2. Pour entrer dans cette réalisation, il nous faut entrer et découvrir l'humilité de Marie.
Certes avant la venue de l'ange
Gabriel, Marie connaissait et gardait dans son cœur les paroles des prophètes
annonçant la venue du Messie, mais elle était loin d'imaginer que Dieu se ferait
petit enfant. Elle ne connaissait pas non plus le mystère de la Trinité
que l'on ne peut de toute façon comprendre humainement. Ce qui fait la grandeur de sa foi, c'est l'humilité avec laquelle elle
s'est soumise à la Parole de Dieu dans une confiance aveugle. Oui, « Bienheureux ceux qui croient sans voir
», sans chercher à comprendre par eux-mêmes les voies de Dieu. On peut dire que
le
secret de Marie, c'est son humilité, « l'humilité de la foi »,
l'humilité d'une intelligence qui accepte de dépendre totalement de la Parole
de Dieu. Marie n'a jamais cherché à devenir une « grande dame », autonome, mais
elle a aimé dépendre de Dieu, elle a
aimé sa petitesse. Elle nous apprend à entrer dans le silence du cœur et de
l'esprit, à lâcher prise au niveau de notre intellect, à ne pas chercher à tout
maîtriser
par nos calculs et nos raisonnements humains.
Dans l'iconographie traditionnelle, la Vierge Marie est représentée non seulement avec un livre, mais en prière, à genoux : « Marie occupe la première place parmi ces humbles et ces pauvres, les anawim du Seigneur qui espèrent et reçoivent le salut de lui avec confiance » (CE 489).
Marie nous préserve aussi d'une secrète appropriation des dons de Dieu.

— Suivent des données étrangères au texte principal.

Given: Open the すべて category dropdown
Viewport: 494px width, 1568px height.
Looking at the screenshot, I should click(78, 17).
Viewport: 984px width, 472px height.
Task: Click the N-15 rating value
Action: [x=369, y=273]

Nous sommes tentés sur les grâces reçues. Nous pouvons nous en glorifier d'une
manière quasi imperceptible tout en proclamant que tout vient de Dieu. Marie
n'a jamais cherché à se complaire en elle-même. Sa vie intime est une vie d'action de grâce. Elle trouve sa joie à se
recevoir tout entière de Dieu. Elle veut nous faire entrer dans son action
de grâce qui découle de l'humble reconnaissance et accueil de l'amour gratuit
de Dieu. L'esprit de Marie, c'est l'esprit du Magnificat. C'est pourquoi saint
Ambroise peut dire : « Que l'âme de Marie soit en chacun pour y glorifier le
Seigneur, que l'esprit de Marie soit en chacun, pour s'y réjouir en Dieu ». C'est pourquoi saint Louis-Marie Grignion de Montfort conseille de mettre nos trésors, toutes nos grâces et vertus « dans le sein et le cœur de Marie ». Il nous faut la prendre comme gardienne « trésorière » de nos richesses spirituelles au lieu d’imaginer présomptueusement que nous ne céderons pas à la tentation de nous glorifier nous-mêmes secrètement des dons de Dieu, comme le pharisien de la parabole qui extérieurement rendait grâce à Dieu, mais intérieurement se complaisait en lui-même. Nous sommes si prompts à nous regarder en cachette servir, prier ou jeûner. Marie nous préserve de la tentation sournoise de l'orgueil spirituel.
3. Enfin, Marie nous apprend le secret d'une vie libre, ouverte et large…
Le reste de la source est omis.